- What the task requires -
Each line of the material below is to be written out exactly. Leave out any picture.

----------

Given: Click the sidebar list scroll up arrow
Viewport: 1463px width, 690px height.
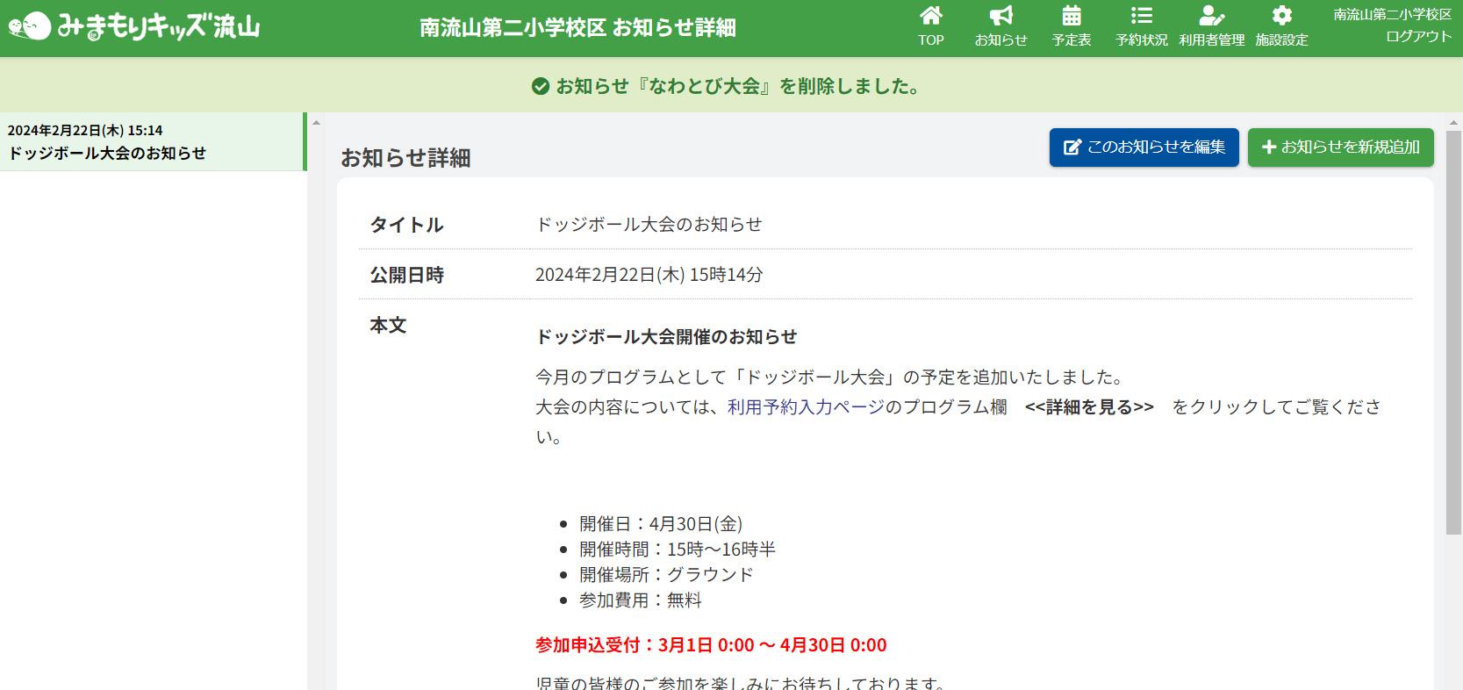Looking at the screenshot, I should pos(316,123).

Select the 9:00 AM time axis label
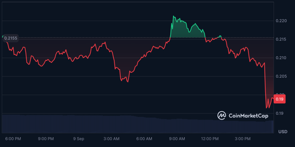[x=177, y=139]
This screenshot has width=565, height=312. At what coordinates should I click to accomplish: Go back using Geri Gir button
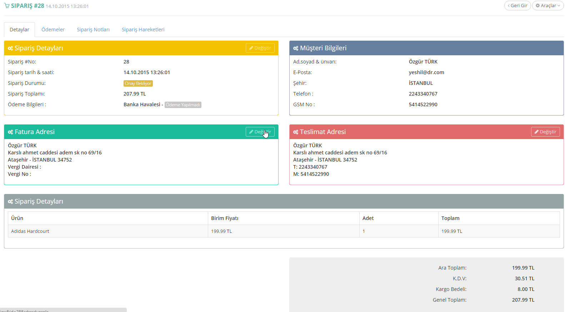point(518,6)
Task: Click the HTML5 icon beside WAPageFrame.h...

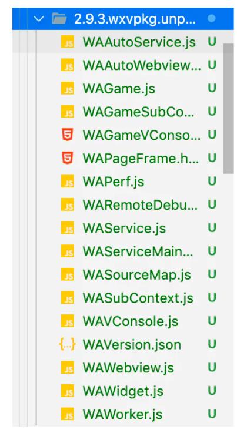Action: 68,158
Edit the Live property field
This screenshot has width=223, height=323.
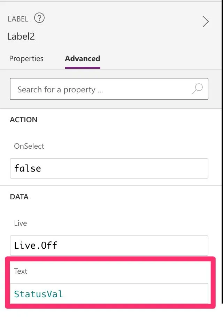point(109,246)
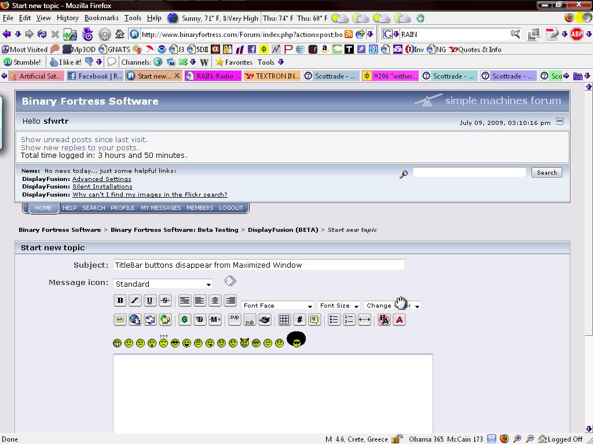This screenshot has height=444, width=593.
Task: Insert a horizontal rule
Action: coord(364,320)
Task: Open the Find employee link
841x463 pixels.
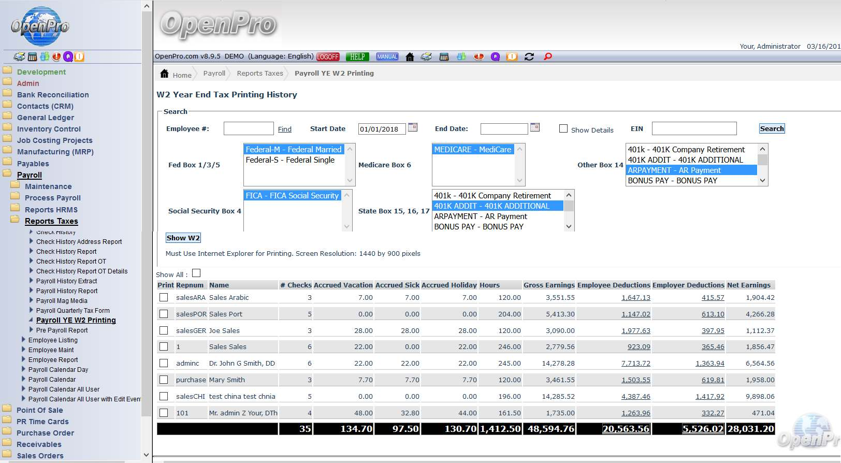Action: (284, 129)
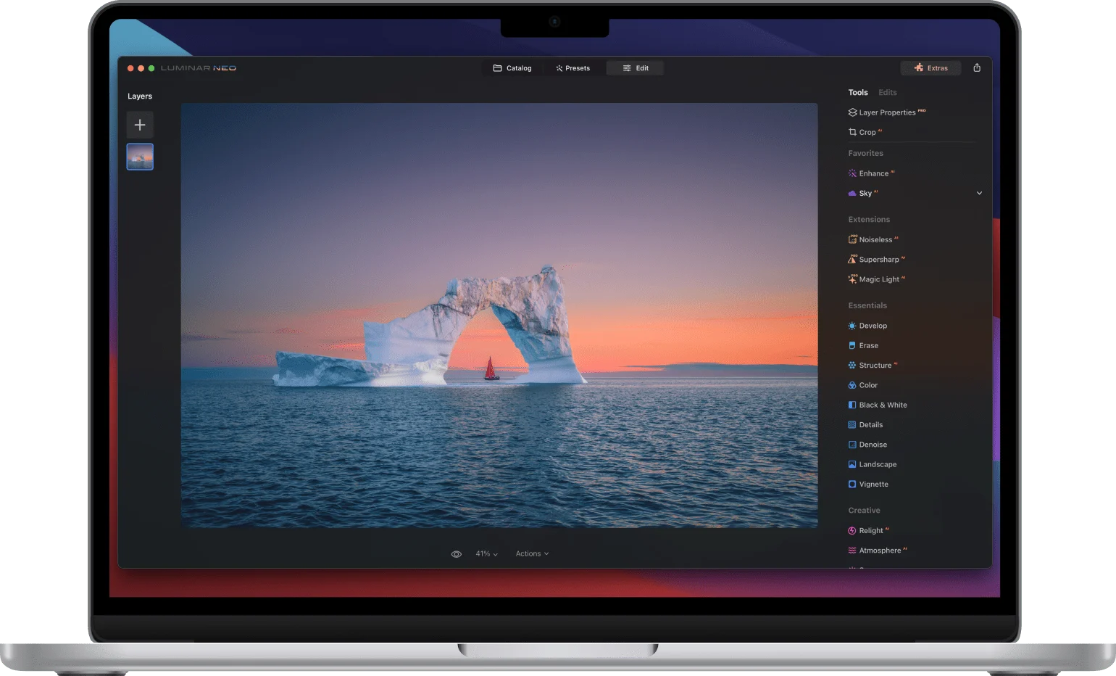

----------

- Result of this task -
Given: Click the sidebar list scroll up arrow
Viewport: 1463px width, 690px height.
Looking at the screenshot, I should pos(316,123).

Select the 9:00 AM time axis label
[x=177, y=139]
This screenshot has width=565, height=312. At what coordinates should I click to accomplish: Go back using Geri Gir button
point(518,6)
Task: Click the HTML5 icon beside WAPageFrame.h...

Action: 68,158
Edit the Live property field
This screenshot has width=223, height=323.
point(109,246)
This screenshot has height=444, width=593.
Task: Insert a horizontal rule
Action: coord(364,320)
Task: Open the Find employee link
841x463 pixels.
Action: (284, 129)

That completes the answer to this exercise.